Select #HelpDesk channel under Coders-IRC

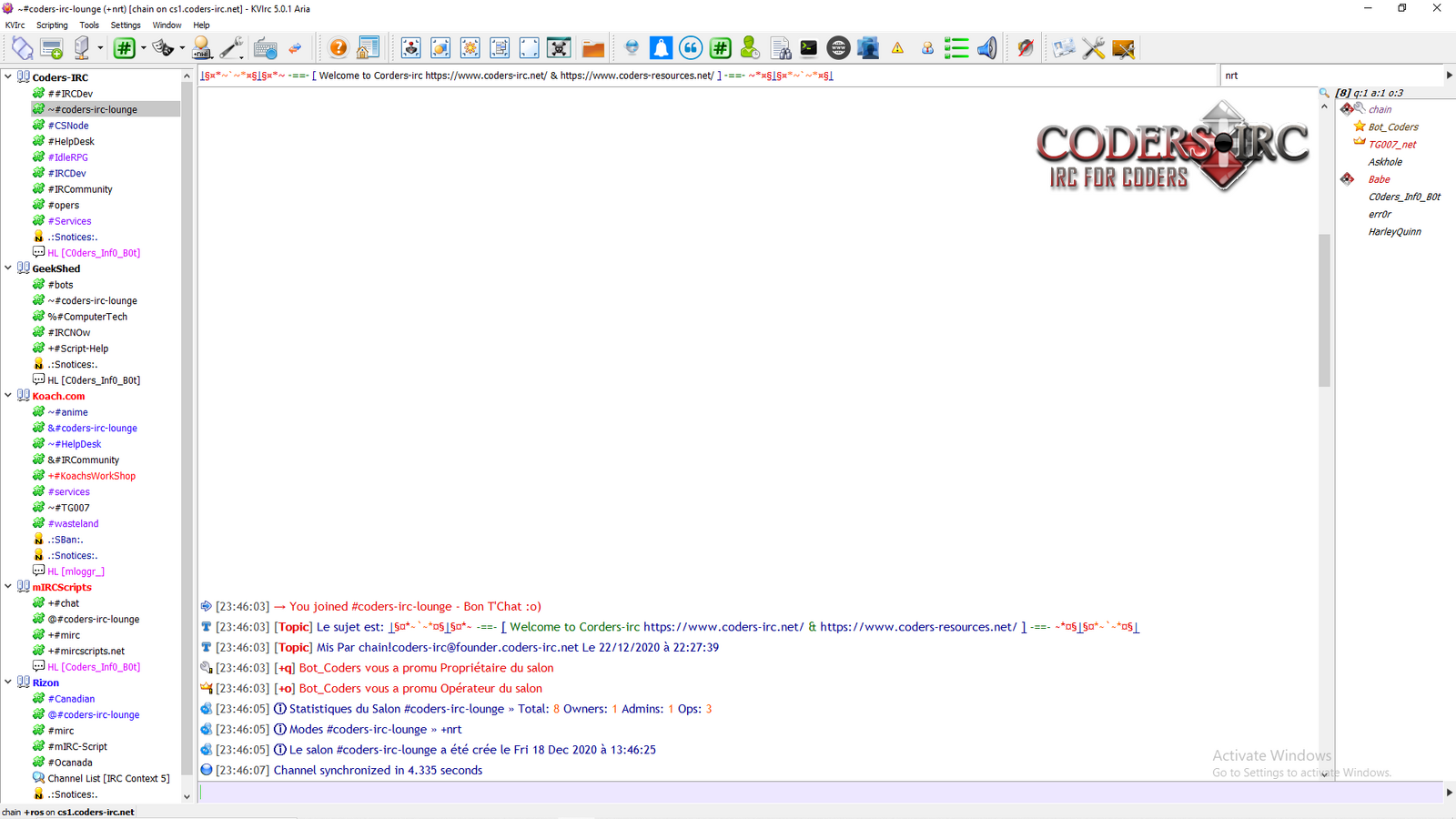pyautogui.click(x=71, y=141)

#####

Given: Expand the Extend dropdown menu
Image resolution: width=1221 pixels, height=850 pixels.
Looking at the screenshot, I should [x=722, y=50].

#####

Reproduce verbatim the lines beginning with the line that contains "Given: Expand the Extend dropdown menu" and ending with the line that contains "Looking at the", including both of those lines.

### Task solution
Given: Expand the Extend dropdown menu
Image resolution: width=1221 pixels, height=850 pixels.
Looking at the screenshot, I should [x=722, y=50].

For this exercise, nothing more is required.